Tchad: un an après le «jeudi noir», un rescapé de Koro Toro raconte l’enfer du bagne

Le 20 octobre 2022, des centaines des manifestants prenaient la rue à N’Djamena pour réclamer des élections et le départ des militaires au pouvoir. La marche, interdite par les autorités, a été brutalement réprimée. Des centaines de personnes ont été déportées vers la prison de haute sécurité de Koro Toro, où elles ont été jugées pour leur participation à ce que le gouvernement considère comme une « tentative d’insurrection », avant d’être graciées par le président de transition. Parmi elles, Stéphan Ngueto Djimrangar une jeune poète de 30 ans, diplômé sans emploi comme la majorité des jeunes de la capitale tchadienne.

Barbe de révolutionnaire et lunettes à la mode des années 1970, cet admirateur de Che Guevara est un rescapé de Koro Toro bien déterminé à faire connaître au monde la réalité du « bagne du désert ».

« Là-bas, la mort plane et arrache. Là-bas, les cadavres glanent et marchent. Là-bas, c’est le lieu des crânes. C’est Koro Toro. » Ces vers, Stéphane Ngueto les a composés depuis sa cellule, en cachette, sur des carnets dérobés. « Pour que ceux qui vont venir après nous, puissent appréhender ce qui s’est passé, comment on a été emprisonné, comment on a écu mais également quelles étaient nos aspirations. »

Koro Toro, à deux jours de camion en plein désert. En route, certains boivent leurs urines, des cadavres sont jetés par-dessus bord. La prison est administrée par d’anciens détenus, dont des membres de Boko Haram. « Ils nous sortaient des cellules, nous faisaient rouler par terre dans les eaux souillées, ils nous frappaient, nous rossaient de coups. »

De sa détention, il conserve cet habit confectionné à partir des couvertures fournies par la Croix rouge. « C’est vraiment long et large. Ça nous permet de nous protéger contre le froid. Quand je me vois en contact avec ces habits, ça évoque le souvenir de ces tortures qui ont occasionné la mort de plusieurs de nos camarades. »

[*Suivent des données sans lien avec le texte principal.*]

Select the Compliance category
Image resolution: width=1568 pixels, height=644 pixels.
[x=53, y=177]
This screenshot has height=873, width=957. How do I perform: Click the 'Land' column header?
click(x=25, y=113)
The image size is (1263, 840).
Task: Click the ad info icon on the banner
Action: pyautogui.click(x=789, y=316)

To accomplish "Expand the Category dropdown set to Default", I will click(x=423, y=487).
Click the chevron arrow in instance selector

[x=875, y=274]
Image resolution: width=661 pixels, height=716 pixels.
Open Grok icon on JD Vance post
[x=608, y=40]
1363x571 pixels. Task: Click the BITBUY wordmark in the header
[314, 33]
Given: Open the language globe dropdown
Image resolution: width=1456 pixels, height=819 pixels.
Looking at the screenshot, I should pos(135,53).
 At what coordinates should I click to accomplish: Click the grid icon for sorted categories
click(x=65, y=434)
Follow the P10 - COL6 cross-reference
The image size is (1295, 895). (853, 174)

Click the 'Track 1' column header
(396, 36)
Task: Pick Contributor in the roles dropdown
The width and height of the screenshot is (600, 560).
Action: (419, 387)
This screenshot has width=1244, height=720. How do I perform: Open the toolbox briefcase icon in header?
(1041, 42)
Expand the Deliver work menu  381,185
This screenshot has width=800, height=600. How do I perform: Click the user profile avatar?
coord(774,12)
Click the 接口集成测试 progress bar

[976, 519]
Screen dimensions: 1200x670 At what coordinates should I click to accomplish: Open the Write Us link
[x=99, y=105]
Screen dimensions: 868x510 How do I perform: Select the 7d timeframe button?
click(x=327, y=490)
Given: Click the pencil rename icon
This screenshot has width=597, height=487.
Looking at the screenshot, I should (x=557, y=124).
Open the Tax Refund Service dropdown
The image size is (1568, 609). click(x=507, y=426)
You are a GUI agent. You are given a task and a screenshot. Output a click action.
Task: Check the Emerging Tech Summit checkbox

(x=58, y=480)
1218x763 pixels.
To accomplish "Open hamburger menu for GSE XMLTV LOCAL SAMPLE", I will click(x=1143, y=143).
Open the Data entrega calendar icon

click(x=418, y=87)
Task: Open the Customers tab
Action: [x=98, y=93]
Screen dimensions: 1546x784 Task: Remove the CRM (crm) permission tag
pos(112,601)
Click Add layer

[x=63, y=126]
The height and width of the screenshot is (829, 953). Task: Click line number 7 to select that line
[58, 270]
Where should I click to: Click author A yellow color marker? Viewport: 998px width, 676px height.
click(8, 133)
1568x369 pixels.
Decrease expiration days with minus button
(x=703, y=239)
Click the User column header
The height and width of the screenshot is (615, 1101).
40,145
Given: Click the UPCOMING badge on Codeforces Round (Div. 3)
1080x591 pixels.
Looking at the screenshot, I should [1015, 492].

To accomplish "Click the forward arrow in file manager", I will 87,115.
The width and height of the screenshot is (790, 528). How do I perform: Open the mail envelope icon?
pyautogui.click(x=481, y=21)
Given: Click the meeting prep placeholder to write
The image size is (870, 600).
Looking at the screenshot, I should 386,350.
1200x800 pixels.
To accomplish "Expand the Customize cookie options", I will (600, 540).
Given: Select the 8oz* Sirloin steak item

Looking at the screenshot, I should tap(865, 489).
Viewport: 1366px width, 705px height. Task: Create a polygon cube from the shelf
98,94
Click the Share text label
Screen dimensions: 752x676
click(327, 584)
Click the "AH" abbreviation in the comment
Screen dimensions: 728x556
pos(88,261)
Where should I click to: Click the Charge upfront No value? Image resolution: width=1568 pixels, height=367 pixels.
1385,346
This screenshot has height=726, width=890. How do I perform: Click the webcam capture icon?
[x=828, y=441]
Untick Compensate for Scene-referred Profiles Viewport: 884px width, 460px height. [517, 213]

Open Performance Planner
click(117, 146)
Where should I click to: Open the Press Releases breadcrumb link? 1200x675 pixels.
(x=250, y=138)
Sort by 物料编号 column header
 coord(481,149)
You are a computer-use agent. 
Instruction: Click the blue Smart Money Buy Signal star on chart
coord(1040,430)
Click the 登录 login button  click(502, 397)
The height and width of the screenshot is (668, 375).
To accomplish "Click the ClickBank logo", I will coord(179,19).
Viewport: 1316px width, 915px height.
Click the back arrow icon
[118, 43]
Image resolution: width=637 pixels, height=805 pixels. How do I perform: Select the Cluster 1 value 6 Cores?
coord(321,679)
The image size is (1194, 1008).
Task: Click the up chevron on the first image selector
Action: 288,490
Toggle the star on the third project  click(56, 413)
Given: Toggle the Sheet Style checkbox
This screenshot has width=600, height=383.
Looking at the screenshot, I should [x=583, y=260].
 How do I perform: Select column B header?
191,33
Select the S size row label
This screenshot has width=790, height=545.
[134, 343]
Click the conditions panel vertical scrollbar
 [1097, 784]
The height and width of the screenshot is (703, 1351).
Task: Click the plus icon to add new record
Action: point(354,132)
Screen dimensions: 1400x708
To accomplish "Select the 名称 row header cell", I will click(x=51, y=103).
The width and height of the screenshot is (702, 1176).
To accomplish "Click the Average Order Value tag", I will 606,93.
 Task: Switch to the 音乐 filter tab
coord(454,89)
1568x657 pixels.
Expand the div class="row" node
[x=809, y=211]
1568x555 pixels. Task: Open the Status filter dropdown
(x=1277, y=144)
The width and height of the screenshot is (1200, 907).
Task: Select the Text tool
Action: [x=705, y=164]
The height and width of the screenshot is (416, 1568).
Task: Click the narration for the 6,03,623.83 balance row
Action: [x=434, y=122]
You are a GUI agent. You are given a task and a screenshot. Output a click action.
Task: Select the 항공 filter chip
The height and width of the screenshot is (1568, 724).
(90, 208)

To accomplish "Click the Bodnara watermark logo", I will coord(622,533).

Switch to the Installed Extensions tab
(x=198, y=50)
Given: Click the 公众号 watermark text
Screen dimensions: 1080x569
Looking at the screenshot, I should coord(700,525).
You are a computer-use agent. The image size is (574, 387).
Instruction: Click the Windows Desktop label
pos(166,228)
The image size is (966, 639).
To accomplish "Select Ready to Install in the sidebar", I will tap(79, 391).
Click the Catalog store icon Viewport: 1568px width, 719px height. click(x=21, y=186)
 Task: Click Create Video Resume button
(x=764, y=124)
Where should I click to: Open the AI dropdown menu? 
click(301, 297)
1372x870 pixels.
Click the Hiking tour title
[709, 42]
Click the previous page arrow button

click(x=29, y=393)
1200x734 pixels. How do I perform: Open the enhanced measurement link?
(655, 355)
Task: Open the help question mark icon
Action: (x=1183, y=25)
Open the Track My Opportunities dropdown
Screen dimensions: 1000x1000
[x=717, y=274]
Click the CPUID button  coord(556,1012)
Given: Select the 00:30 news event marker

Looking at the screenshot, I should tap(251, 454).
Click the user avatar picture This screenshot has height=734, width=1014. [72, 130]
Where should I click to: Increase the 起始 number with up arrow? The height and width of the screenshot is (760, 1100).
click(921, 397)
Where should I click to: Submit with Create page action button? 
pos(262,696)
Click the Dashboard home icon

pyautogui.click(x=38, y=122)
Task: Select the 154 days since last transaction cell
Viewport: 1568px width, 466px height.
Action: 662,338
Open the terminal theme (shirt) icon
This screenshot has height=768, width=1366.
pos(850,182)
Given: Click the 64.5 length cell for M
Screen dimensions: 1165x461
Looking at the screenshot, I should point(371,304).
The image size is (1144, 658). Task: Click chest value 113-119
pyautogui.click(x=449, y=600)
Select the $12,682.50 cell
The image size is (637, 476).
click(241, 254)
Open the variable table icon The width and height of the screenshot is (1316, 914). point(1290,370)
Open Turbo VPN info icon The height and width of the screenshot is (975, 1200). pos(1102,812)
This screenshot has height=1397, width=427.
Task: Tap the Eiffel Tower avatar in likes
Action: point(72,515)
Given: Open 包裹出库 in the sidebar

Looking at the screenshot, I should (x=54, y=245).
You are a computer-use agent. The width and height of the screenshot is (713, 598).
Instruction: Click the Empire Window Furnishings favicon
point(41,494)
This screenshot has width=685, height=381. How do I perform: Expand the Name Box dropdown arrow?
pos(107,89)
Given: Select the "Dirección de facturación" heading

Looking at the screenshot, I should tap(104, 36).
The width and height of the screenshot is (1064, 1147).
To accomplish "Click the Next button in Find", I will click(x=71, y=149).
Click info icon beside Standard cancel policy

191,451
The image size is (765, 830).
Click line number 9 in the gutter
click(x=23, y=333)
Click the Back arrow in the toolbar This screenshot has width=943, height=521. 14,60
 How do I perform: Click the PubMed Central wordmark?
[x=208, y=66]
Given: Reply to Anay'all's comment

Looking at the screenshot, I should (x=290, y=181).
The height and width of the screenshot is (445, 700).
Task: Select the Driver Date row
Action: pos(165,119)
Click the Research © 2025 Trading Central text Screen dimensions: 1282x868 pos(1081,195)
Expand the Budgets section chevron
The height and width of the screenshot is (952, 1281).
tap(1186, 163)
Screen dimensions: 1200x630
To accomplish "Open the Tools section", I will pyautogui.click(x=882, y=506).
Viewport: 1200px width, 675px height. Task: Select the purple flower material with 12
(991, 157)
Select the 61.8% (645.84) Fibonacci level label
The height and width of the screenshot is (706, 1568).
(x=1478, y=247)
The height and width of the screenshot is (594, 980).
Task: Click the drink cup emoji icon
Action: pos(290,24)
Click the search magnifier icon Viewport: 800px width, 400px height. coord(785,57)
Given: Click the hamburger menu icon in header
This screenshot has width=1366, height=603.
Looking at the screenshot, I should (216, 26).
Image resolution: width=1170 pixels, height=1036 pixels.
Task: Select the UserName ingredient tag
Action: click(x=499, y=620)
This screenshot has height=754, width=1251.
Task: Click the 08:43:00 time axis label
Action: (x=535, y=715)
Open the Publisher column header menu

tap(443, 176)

Une année s’est écoulée. Stéphane souffre d’une infection depuis la prison, mais sa révolte reste intacte. « Si nous avons manifesté, c’était pour revendiquer des changements. Malheureusement, ces changements ne sont pas encore là. » Il rêve de publier ses poèmes et que son habit de prisonnier soit un jour conservé dans un musée « pour que le monde sache ».

« Là-bas, c’est l’enfer des âmes, c’est pire que Guantánamo. Là-bas, on en revient, on dit la vérité ».